La sociedad y la vida, en dos.
Por Francisco Berchesi
Pasadas las elecciones, se habla asiduamente acerca de una sociedad dividida en dos mitades casi exactas, “partida al medio”. Intentaré, por lo tanto, demostrar mis motivos de discordia con dicha afirmación.
En un primer aspecto, quizás el más amplio, nuestra sociedad no se encuentra fracturada por sus propias características. Estas son nuestras cualidades democráticas que llevamos impregnadas desde la raíz. El patriotismo que nos une en ese sentir común, reflejado al entonar el himno nacional o incluso al ver partidos de nuestras selecciones nacionales.
No se encuentra dividida por cómo y lo que es Uruguay, nuestras tradiciones no permiten tal afirmación. Por el contrario, la encuentro aún más unida que años y meses atrás.
Aunque en peligro, debido a factores que explicaré más avanzado el artículo, lo que no permite tal división o fractura es nuestra libertad. Libertad de pensamiento que doblega toda corriente de división social.

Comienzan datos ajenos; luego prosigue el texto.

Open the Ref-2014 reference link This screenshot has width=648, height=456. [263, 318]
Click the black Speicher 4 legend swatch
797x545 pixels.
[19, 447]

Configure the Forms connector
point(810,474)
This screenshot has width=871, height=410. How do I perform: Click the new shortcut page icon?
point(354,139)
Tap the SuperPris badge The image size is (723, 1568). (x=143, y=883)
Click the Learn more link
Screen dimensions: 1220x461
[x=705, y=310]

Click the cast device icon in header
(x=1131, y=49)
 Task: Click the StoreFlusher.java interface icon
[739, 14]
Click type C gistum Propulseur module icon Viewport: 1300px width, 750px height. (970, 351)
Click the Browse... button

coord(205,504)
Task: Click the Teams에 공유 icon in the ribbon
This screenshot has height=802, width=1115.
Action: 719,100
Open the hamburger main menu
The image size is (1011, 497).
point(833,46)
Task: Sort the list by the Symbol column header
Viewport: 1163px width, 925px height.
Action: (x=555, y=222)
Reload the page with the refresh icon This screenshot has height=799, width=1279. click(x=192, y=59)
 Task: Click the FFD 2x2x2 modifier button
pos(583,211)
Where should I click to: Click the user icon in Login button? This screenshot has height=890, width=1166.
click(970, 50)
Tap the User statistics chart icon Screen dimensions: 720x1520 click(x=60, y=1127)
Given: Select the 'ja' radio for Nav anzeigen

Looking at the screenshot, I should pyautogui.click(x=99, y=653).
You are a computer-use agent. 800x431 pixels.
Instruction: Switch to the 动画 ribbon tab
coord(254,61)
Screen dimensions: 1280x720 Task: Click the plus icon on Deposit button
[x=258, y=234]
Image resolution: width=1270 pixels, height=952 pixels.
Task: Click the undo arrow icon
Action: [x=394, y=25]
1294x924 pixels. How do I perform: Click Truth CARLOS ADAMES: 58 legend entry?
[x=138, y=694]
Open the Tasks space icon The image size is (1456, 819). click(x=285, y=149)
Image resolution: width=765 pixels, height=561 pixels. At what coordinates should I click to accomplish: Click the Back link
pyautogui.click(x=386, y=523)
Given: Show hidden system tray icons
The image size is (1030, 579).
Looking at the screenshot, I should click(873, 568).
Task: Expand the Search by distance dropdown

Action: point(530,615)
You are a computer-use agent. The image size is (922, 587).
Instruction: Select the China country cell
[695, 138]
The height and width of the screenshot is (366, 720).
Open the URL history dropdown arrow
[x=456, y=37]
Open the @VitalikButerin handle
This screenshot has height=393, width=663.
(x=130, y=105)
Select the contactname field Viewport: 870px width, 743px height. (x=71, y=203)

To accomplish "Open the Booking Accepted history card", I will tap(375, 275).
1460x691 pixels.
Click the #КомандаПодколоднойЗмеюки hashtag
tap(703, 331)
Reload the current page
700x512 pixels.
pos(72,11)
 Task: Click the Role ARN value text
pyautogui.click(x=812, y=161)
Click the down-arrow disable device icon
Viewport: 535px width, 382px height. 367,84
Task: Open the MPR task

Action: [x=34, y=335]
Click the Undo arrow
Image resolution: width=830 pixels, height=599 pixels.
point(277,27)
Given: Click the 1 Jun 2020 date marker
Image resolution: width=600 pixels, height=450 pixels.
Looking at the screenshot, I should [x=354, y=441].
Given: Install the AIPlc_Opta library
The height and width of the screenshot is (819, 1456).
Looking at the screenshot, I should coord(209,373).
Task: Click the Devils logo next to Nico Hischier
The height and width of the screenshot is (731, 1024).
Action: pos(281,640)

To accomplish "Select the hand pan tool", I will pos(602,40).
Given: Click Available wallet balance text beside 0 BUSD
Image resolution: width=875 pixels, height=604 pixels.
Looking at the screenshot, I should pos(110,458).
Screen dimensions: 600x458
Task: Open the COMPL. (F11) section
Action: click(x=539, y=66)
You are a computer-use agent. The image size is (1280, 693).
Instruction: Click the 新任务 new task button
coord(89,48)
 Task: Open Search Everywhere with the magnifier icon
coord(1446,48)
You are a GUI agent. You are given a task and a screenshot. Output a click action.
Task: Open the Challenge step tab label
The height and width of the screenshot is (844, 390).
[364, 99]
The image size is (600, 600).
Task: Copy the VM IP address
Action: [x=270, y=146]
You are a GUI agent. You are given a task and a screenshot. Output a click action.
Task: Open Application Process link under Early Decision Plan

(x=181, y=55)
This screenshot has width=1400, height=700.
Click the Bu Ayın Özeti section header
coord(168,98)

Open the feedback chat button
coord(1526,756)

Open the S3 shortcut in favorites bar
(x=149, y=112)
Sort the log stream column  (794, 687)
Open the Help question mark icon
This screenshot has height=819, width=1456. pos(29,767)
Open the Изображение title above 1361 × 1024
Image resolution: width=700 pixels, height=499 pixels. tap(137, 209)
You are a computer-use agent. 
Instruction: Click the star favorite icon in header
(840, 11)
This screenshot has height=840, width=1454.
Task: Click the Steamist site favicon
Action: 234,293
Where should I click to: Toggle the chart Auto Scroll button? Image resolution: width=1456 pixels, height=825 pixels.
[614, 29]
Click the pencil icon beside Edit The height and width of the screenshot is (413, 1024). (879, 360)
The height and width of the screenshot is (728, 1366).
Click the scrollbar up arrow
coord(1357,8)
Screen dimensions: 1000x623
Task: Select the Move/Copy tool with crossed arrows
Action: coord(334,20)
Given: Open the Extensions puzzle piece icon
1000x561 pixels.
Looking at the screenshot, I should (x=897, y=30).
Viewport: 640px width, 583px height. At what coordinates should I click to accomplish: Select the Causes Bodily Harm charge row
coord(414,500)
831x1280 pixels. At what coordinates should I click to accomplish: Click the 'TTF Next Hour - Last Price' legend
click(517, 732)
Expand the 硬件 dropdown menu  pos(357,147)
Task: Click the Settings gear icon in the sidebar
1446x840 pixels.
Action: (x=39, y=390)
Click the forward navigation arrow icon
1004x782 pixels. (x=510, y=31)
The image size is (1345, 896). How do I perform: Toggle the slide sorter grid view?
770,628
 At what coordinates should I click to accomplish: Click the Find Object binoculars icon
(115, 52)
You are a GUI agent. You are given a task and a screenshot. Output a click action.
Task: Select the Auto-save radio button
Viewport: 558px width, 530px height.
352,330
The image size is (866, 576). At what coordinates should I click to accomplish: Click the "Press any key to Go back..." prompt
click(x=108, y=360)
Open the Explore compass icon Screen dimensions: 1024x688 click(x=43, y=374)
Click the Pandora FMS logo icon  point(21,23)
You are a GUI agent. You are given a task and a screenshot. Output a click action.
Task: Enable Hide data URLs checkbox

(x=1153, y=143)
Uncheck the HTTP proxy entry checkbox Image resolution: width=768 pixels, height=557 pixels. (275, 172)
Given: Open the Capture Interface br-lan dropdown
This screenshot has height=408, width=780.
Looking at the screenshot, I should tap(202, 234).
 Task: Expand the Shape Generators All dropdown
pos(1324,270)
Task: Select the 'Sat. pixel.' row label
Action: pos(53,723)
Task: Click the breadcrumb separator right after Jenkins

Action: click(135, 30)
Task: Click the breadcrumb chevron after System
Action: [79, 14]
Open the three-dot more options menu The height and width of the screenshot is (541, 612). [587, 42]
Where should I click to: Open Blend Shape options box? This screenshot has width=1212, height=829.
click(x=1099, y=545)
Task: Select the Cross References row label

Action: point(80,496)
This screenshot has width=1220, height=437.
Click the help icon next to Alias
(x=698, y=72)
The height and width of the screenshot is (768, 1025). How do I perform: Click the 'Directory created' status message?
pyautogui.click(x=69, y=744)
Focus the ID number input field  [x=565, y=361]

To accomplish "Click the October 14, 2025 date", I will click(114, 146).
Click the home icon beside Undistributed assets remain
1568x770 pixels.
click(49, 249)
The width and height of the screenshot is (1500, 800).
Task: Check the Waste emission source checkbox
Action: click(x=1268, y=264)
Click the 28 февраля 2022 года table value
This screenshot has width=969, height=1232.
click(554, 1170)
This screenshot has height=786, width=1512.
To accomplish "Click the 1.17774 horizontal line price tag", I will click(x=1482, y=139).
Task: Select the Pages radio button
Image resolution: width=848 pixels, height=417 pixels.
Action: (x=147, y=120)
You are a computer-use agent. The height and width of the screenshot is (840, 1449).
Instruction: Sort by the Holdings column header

El Dr. Leonardo Guzmán expresó: “La militancia por la libertad de pensamiento se hace pensando. Sintiendo, reflexionando y aprendiendo… pensando. Diciendo con nitidez lo que brota de adentro, lo que se siente, lo que se piensa, lo que se reflexiona. La libertad de pensamiento se concreta en algunas proclamas muy clásicas: negar la infalibilidad del papa, discrepar sin miedo a ir preso, poder publicar doctrinas contrarias a lo establecido, poder pararse en una esquina y decir ¡abajo el Presidente de la República! y que no le pase nada, eso es la libertad. Pero para que sea libertad de pensamiento, requiere que haya pensamiento.”
Continúa: “Y hoy la amenaza no es solo externa e institucional, no es el brazo en alto de un príncipe convertido en leviatán que viene a buscarnos porque dijimos o escribimos algo en contra de gobernar, no. Hoy la amenaza a la libertad está en la perdida de la capacidad de deliberación sistemática, que deriva de la caída de la educación, de la caída de los temas que se instalan en la vida pública, de la caída del énfasis que los medios le deben a la cultura, del avance de la industria del entretenimiento que simula una cultura.”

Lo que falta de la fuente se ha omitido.